On Sept. 17, Drew Dvorkin, partner at The Linwood Restaurant & Cocktails in Bay Shore, talked about the venue's unique design, which he calls a boutique hotel-style restaurant, modeled after a boutique hotel in Europe. Credit: Daniel Brennan

The Linwood Restaurant & Cocktails

150 E. Main St., Bay Shore

631-665-1256; thelinwoodbayshore.com

COST $$-$$$

SERVICE Sure hands in a storm

AMBIENCE Expect a dull roar during crunch times

ESSENTIALS Open Monday through Friday, 11:30 a.m. to 3 p.m. (lunch), and 4 p.m. to 11 p.m. (dinner); Saturday and Sunday, 4 p.m. to 11 p.m. (dinner only). Credit cards accepted. Street and lot parking. Wheelchair accessible.

What they’re going for is anyone’s guess, at least at first glance. Chandeliers over the bar? Well, sure, but adjacent to fake greenery that invites comparisons to “Sigmund and the Sea Monsters”? Those dark teal walls are certainly a handsome touch but, wait, is that … overgrown AstroTurf on a patio wall? Is it OK now for an exposed brick wall and a mirrored brick wall to line the same room — because I’m really not sure. And what’s that stuff behind the chain-mail curtains that travel miles from the ceiling to velveteen chairs on a concrete floor? Framed prints of birds, that’s what. Stepping back, one gazes on a Bay Shore scene that the charitable might describe as festive, the less charitable as a mish-mosh, and the downright hostile as a shambles.

But there is another word for those who dare to seek connections in epic disparateness — creativity — and the same impulse that appears to have hornswoggled the designer is deployed to stunning effect in the kitchen by chef Henry Freidank III. Thanks to him, co-owner Drew Dvorkin, and general manager Tracy Johanna, the Linwood Restaurant & Cocktails (even the name’s prosody clangs!) features a food and drinks program that’s so good, it’s exciting.

If it’s true that we live these days under a tyranny known as the something-for-everyone menu, The Linwood is a resistance fighter disguised as a collabo. This mac-and-cheese-iceberg-wedge-duck-breast-fried-chicken-steak-frites-cavatelli-Bolognese-loving palace is more than meets the eye. Freidank’s knack for shrimp and scungilli and crab and octopus would probably have made a poor escabeche impossible anyway, but the careful use of celery hearts, lemon and red onion charms the sea creatures into a higher form of deliciousness.

Pork’s tattered reputation — it’s my vote for most consistently-abused meat on the island — is restored via a tender and juicy chop whose bone-in Berkshire-ness plays nicely with, of all things, a glazing marmalade of red cabbage. And then there’s Johanna’s Water View, a lovely rum beverage that somehow finds kinship between watermelon and basil and perfumey orange blossom water.
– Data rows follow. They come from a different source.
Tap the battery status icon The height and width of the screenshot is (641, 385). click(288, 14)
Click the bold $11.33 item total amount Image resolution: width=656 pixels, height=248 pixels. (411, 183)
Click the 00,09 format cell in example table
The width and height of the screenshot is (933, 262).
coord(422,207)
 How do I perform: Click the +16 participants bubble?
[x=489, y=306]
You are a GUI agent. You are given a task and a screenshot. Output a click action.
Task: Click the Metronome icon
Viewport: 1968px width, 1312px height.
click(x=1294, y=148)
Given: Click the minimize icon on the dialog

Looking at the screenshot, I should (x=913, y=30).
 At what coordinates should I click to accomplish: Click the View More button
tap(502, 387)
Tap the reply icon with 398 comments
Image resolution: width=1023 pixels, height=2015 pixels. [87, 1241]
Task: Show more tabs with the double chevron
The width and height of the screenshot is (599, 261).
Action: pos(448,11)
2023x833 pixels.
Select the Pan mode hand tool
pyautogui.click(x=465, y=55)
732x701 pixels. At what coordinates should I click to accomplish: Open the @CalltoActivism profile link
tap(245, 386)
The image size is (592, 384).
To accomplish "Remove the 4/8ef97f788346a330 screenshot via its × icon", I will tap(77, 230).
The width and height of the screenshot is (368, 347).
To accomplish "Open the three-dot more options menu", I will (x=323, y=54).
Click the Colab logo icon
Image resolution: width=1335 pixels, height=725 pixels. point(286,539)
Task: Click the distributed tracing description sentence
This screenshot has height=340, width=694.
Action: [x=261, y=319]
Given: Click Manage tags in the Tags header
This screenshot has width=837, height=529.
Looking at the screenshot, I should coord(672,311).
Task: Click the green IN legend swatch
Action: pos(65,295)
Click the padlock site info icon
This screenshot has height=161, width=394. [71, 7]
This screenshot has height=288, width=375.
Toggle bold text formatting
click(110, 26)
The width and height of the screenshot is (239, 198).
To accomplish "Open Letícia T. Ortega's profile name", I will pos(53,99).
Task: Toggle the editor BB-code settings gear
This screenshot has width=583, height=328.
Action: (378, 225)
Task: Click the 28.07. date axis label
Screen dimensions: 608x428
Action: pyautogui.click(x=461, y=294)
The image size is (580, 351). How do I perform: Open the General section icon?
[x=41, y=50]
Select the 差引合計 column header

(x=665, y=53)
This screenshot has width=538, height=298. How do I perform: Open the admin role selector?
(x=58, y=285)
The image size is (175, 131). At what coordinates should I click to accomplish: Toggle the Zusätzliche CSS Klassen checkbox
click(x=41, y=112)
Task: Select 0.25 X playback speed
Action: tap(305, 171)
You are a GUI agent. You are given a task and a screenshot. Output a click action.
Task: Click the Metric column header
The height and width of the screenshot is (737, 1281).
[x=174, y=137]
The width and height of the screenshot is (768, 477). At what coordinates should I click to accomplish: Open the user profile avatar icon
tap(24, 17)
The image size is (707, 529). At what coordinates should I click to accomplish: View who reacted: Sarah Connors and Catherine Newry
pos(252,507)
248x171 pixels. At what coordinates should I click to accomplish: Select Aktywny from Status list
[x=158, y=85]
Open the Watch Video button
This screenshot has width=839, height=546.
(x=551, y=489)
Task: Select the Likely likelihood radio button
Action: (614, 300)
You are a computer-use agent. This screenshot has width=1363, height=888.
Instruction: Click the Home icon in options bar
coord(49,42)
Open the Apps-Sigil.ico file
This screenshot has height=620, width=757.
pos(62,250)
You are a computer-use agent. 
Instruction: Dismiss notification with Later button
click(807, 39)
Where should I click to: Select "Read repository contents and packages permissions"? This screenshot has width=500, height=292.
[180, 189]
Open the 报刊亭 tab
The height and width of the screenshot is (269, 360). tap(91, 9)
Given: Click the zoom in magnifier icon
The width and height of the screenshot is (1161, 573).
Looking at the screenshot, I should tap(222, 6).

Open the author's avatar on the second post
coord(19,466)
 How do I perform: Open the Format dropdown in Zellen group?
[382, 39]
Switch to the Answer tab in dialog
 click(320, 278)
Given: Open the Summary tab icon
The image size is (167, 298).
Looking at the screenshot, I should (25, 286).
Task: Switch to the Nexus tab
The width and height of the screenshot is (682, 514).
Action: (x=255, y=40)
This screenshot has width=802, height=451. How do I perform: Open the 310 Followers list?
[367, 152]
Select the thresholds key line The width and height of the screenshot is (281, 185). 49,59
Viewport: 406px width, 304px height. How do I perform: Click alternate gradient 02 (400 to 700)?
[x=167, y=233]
Not all of Johanna’s experiments succeed — a gin and bell pepper cocktail known as The Bellboy will work only for those who dream of garden salsa-flavored SunChips in liquid form — and there are puzzling kitchen moments, too, as when the perfectly fried chicken over grits is marred by an unbecoming sweetness. But these are forgivable, perhaps inevitable, in a place that wants to both live up to expectations and confound them at once. Overall, there is a confidence to the cooking, one that coaxes diners into uncharted territory even as it coaxes unexpected flavors from comforting classics. “Wow,” said the 13-year-old at my table after trying Linwood’s mac and cheese, whose menu description had filled him with worry. (Muenster? Fontina? No sodium tripolyphosphate?!)  

But I know what you’re waiting to hear about: the iceberg wedge, because of course. It’s actually a shareable three-pack of baby wedges, each an easy target for bullying by wedges of the Outback Steakhouse variety. You’ll feel the confusion slip from your face when you taste the avocado ranch dressing dusted with fried shallots accompanied by a single heavenly slab of house-cured pork belly. Here, as with the grilled octopus tossed with lemon and dill, and the medallions of tuna tataki floating in a soy sauce delicately tamed by minced cucumber, The Linwood demonstrates a flair for re-imagining the familiar without once jumping the shark. Nowhere is that more true than in the case of Johanna’s menu of mocktails, which in both difficulty of execution and complexity of flavor are every bit the equal of their boozy brethren.

Weekends feature live music performed on the Linwood’s side porch overlooking Main Street, a cozy venue typically packed with folks whose fashion tastes run from Uniqlo and H&M to the Steve Miller Band 2011 concert tour. Such clashes are to be expected these days in downtown Bay Shore, whose flurry of commercial and residential construction suggests nothing less than a transformational moment. There’s a boomtown spirit afoot, with all the promise and ranshackleness that the term implies, a spirit that The Linwood lives and breathes.

This review has been updated to correct ingredients listed in a cocktail and the general manager's title.